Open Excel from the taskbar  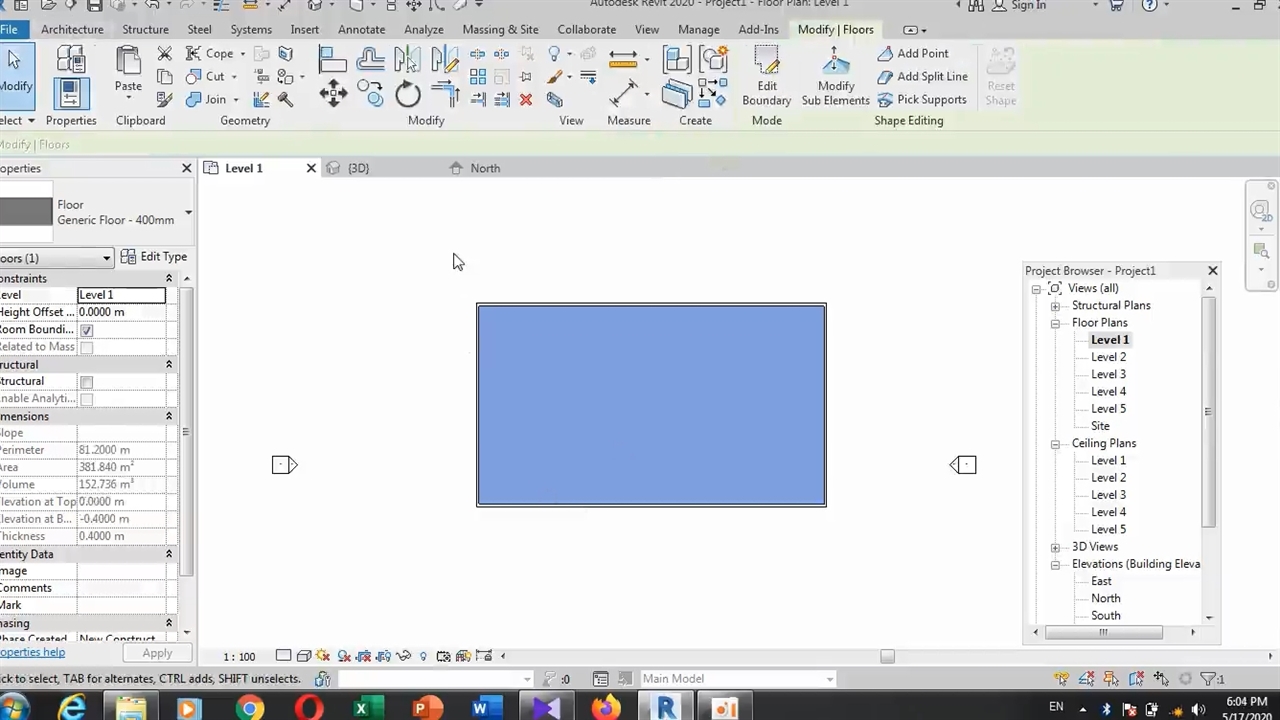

...

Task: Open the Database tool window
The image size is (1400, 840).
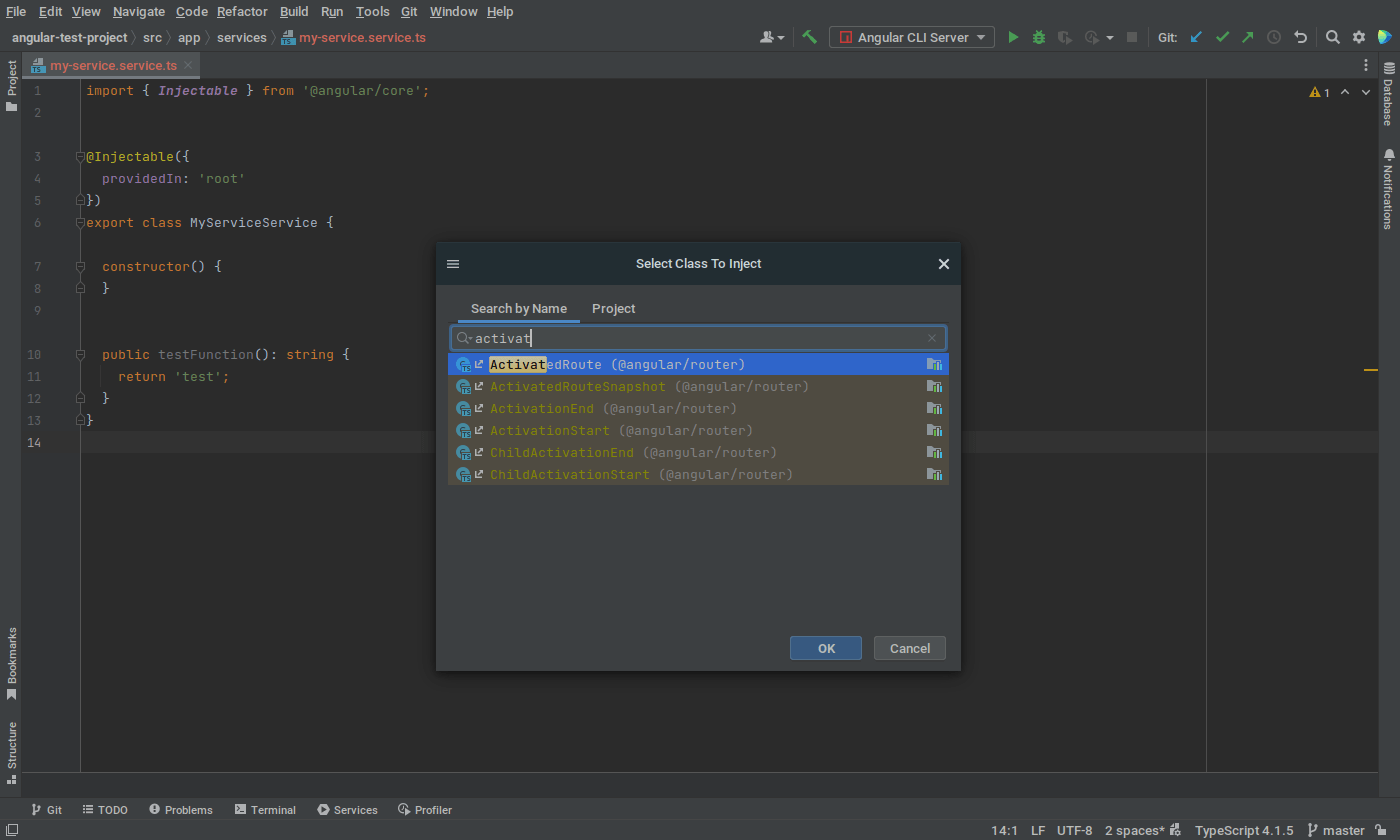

...

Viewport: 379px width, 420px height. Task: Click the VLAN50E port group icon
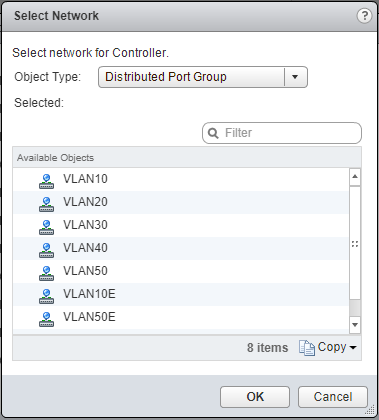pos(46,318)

- _Task objective_:
Could you transcribe the entries above word for word, from the line with "Task: Open the Database tool window" down to the line with "The image size is (1400, 840).", keeping both?

- _Result of the task_:
Task: Open the Database tool window
The image size is (1400, 840).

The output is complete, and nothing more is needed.